一般的なアングロ・サクソン期の建物の大半は木材で造られ、屋根には茅または芝土が用いられた。基礎に据えた、あるいは浅い石の基礎の上に置いた柱と梁による骨組みが一般的であった。発掘で見つかる柱穴、基礎溝、再利用された木材は、住居や世俗建築の多くがいかに失われやすいものであったかを示している。石積みが用いられた場合、建設者は地元の石材や煉瓦を使用し、後の中世建築に典型的な切石積みよりも、粗石積みまたは層状に積む方法をしばしば採用した。

建築上の特徴

現存するアングロ・サクソン期の石造教会とその断片には、いくつかの特徴が繰り返し見られる。すなわち、細く背の高い比例、小さく深く納められた円頭または三角形頭部の開口部、隅部のロング・アンド・ショート・クォイン、外壁の付柱帯と盲アーケード、そして簡素な塔や西側のポーチである。内部の調度は通常控えめであったが、彫刻石材、装飾レリーフ、装飾的な金工品には、組紐文様や様式化された動物文様を伴う独特の美意識が表れている。

歴史と展開

アングロ・サクソンの建築伝統は、ローマの行政支配が終わった後、在来の要素と大陸由来の影響が交じり合って成長した。初期の木造ホールは領主権と日常生活の中心として機能し、キリスト教への改宗は石造教会や修道院建築の建設をもたらした。数世紀を経るにつれて地域差は増大し、職人たちは北ヨーロッパの他地域で見られる技法を取り入れた。1066年にノルマン人の支配が到来すると、再建と拡張が急速に進み、その際にはより古いアングロ・サクソン期の建築部分がしばしば組み込まれた。

現存遺構、考古学、作例

完全な形で残るアングロ・サクソン期の建物は比較的少なく、その知識の多くは発掘調査と、後世の教会に保存された石造部分に由来する。
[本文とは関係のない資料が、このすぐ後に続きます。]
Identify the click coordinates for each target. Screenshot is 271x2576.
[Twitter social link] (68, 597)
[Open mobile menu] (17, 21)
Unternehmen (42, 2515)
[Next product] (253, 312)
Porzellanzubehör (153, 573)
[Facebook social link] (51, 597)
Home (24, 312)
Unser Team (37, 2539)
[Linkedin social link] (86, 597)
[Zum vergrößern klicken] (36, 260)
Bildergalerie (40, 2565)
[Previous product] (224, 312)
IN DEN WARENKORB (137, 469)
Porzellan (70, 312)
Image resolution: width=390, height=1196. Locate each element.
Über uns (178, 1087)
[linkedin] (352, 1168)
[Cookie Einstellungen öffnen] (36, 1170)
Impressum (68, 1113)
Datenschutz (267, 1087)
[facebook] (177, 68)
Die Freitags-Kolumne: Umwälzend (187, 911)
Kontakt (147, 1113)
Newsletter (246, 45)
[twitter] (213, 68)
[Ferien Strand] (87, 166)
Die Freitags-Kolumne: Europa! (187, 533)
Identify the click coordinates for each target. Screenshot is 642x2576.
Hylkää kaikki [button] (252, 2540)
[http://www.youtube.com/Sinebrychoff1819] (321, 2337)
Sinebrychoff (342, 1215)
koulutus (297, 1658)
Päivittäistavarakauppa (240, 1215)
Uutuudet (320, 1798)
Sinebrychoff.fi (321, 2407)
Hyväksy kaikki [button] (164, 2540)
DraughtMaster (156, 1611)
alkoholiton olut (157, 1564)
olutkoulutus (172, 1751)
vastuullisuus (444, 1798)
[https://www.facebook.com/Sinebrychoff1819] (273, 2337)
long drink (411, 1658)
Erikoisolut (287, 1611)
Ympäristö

研究者は、約50の教会が相当量のアングロ・サクソン期の要素を保持していると見積もっている。また、ごく少数の木造建築が現存するか、あるいは征服以前の建築材を含むと伝えられている。考古学的調査は、住居群、木造ホール、宗教施設跡を明らかにしており、それらを合わせることで、現存する建物だけから得られるものより広い建造環境の像が示される。

意義と区別

アングロ・サクソン建築は、ローマ時代のブリテンからブリテン諸島の中世的景観への移行を理解するうえで重要である。それは、在地的な木造技術と、盛期中世にますます記念碑性を高めた石造建築との間をつなぐ。特徴的な石積みの細部、現存する彫刻、考古学的記録によって、歴史家は地域的アイデンティティ、典礼の変化、初期中世の建設者が直面した実際的な課題をたどることができる。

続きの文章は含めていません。